◆ SOURCE INFORMATION
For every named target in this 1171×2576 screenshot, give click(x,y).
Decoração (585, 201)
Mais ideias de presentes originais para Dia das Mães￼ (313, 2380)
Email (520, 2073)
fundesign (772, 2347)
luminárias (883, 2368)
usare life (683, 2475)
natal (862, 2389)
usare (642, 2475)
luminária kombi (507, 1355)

◆ REQUIRED ACTION
Every line from the one containing "fundesign (772, 2347)" through the final line of the data above is to be restated word for word, and nothing more.

◆ REPLY
fundesign (772, 2347)
luminárias (883, 2368)
usare life (683, 2475)
natal (862, 2389)
usare (642, 2475)
luminária kombi (507, 1355)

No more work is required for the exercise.